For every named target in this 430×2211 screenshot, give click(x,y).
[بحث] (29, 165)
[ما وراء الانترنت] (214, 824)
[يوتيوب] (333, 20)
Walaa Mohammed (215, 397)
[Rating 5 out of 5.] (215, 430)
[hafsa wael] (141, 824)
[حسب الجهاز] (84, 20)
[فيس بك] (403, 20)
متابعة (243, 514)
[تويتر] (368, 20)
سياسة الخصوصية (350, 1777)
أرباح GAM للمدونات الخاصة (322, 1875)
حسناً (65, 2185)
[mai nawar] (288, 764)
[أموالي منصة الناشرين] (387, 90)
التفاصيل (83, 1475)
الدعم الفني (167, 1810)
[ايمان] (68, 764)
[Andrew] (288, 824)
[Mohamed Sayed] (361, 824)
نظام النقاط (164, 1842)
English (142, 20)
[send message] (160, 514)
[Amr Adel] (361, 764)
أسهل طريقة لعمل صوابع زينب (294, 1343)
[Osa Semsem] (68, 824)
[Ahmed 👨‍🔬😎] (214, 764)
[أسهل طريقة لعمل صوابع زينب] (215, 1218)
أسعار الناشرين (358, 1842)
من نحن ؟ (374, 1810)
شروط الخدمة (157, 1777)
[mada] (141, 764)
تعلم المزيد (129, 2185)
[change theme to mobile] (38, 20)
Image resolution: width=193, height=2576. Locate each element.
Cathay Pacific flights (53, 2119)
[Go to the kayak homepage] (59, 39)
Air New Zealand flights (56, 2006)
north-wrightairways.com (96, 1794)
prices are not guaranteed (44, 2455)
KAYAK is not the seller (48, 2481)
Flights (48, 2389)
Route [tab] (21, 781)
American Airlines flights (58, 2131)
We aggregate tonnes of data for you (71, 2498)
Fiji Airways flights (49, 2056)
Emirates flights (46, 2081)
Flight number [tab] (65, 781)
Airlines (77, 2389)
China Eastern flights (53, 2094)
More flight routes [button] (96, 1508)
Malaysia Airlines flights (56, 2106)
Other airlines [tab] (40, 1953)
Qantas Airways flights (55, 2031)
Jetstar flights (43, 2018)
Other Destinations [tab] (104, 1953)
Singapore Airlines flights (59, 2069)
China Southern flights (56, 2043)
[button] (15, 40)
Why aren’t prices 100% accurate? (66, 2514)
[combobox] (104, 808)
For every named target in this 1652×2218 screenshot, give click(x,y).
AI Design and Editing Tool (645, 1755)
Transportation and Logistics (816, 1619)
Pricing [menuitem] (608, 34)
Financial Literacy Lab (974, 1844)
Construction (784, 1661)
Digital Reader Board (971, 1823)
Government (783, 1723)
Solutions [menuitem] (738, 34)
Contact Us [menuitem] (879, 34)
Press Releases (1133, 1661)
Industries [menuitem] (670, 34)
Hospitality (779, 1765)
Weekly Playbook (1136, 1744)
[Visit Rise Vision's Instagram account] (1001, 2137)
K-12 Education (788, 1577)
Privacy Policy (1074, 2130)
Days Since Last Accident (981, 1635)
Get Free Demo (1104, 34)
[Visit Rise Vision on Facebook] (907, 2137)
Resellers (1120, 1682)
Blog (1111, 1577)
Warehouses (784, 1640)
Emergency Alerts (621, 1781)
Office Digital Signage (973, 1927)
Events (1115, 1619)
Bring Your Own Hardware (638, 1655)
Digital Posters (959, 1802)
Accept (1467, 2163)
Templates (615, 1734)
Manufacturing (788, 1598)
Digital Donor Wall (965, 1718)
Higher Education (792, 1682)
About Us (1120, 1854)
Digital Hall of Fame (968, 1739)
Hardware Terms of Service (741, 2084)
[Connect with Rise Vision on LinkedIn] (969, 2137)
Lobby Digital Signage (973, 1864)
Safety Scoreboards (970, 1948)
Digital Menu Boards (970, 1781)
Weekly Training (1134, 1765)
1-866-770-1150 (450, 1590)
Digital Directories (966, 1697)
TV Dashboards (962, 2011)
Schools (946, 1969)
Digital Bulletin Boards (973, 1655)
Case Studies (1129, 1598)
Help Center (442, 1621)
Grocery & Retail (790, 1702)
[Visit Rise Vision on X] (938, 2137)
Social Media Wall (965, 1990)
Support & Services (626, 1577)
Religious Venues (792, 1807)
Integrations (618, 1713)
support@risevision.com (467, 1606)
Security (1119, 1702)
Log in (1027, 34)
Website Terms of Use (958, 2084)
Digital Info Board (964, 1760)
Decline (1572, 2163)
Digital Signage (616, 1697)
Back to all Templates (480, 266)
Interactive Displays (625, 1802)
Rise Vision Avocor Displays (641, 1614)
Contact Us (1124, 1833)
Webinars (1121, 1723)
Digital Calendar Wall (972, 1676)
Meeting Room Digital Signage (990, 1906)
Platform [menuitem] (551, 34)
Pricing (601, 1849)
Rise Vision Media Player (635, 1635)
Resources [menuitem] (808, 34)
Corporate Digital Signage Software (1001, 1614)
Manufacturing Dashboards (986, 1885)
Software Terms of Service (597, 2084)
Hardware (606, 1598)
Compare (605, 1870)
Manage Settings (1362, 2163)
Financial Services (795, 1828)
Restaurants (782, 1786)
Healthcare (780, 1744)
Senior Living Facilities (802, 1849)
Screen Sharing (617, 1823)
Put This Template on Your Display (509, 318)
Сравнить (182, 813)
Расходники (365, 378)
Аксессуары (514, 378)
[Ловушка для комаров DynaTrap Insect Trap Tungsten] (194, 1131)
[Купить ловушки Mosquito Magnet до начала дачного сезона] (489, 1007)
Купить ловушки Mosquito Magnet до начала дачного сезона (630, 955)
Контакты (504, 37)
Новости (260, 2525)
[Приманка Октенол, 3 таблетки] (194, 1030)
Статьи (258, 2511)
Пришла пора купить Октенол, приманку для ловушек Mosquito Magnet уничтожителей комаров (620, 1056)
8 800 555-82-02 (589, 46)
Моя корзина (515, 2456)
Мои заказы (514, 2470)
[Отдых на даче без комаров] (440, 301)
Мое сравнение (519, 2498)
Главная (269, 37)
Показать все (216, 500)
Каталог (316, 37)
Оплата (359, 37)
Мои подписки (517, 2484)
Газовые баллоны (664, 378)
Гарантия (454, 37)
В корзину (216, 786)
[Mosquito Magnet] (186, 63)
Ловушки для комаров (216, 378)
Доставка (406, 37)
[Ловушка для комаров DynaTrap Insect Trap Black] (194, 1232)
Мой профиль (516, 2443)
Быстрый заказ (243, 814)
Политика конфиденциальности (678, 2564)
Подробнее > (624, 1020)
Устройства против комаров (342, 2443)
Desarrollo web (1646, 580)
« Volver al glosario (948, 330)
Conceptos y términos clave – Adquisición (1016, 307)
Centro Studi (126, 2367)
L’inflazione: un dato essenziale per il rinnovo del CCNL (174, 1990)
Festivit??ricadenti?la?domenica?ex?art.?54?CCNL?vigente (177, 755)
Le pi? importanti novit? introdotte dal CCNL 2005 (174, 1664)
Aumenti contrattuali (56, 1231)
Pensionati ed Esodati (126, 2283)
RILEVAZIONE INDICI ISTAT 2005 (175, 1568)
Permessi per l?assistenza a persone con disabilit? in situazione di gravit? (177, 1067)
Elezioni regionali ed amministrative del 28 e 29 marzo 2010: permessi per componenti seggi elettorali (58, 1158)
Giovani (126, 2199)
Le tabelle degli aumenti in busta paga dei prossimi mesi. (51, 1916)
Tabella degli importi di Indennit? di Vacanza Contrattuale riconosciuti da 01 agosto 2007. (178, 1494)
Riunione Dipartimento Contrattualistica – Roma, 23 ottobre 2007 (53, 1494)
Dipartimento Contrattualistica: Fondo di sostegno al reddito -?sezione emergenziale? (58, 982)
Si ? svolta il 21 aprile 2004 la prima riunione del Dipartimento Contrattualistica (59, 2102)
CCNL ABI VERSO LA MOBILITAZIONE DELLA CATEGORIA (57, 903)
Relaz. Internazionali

§ YOUR GOAL
Out of the listing above, reproduce exactly the lines from the one with "Digital Directories (966, 1697)" up to and including the one with "Hardware (606, 1598)".

§ EXPECTED ANSWER
Digital Directories (966, 1697)
TV Dashboards (962, 2011)
Schools (946, 1969)
Digital Bulletin Boards (973, 1655)
Case Studies (1129, 1598)
Help Center (442, 1621)
Grocery & Retail (790, 1702)
[Visit Rise Vision on X] (938, 2137)
Social Media Wall (965, 1990)
Support & Services (626, 1577)
Religious Venues (792, 1807)
Integrations (618, 1713)
support@risevision.com (467, 1606)
Security (1119, 1702)
Log in (1027, 34)
Website Terms of Use (958, 2084)
Digital Info Board (964, 1760)
Decline (1572, 2163)
Digital Signage (616, 1697)
Back to all Templates (480, 266)
Interactive Displays (625, 1802)
Rise Vision Avocor Displays (641, 1614)
Contact Us (1124, 1833)
Webinars (1121, 1723)
Digital Calendar Wall (972, 1676)
Meeting Room Digital Signage (990, 1906)
Platform [menuitem] (551, 34)
Pricing (601, 1849)
Rise Vision Media Player (635, 1635)
Resources [menuitem] (808, 34)
Corporate Digital Signage Software (1001, 1614)
Manufacturing Dashboards (986, 1885)
Software Terms of Service (597, 2084)
Hardware (606, 1598)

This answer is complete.